DaveChild / Text-Statistics

Generate information about text including syllable counts and Flesch-Kincaid, Gunning-Fog, Coleman-Liau, SMOG and Automated Readability scores.
https://readable.com/
BSD 2-Clause "Simplified" License
448 stars 107 forks source link

flesch kincaid statistics are both in error #17

Closed promethean closed 10 years ago

promethean commented 10 years ago

Both the flesch_kincaid_reading_ease() and flesch_kincaid_grade_level() methods are maxing out. The first at 100 and the latter at 19.

Every text block we try has the same issue. And the stats don't tally with those found on readability-score.com

Just FYI - maybe a recent commit has caused a bug to creep in?

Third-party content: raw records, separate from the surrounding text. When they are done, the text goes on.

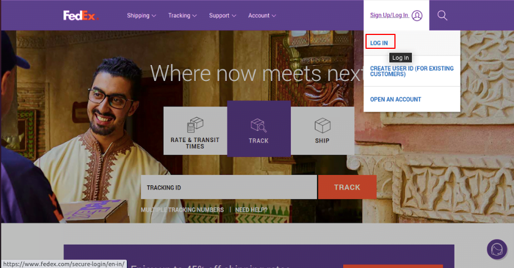Click the package magnifier Track icon
Screen dimensions: 514x268
[x=259, y=125]
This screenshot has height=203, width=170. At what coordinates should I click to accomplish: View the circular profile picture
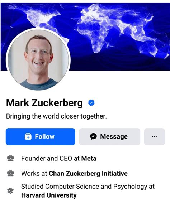[38, 60]
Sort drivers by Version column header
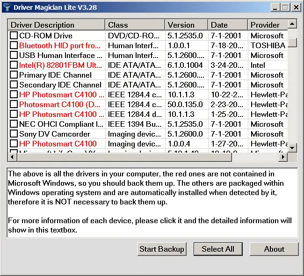 coord(186,25)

DaveChild commented 10 years ago

A recent commit added normalisation of the various scoring systems. They all have maxima and minima and the normalisation ensures that scores are kept within those ranges. The version of the code on Readability-Score.com has this normalisation disabled.

jrfnl commented 10 years ago

@DaveChild Just thought I'd check the unit tests to be sure, but running them with both the code from before the changes I made, as well with the current code base, fails a lot of the tests. So either the tests need adjusting or something else is going on....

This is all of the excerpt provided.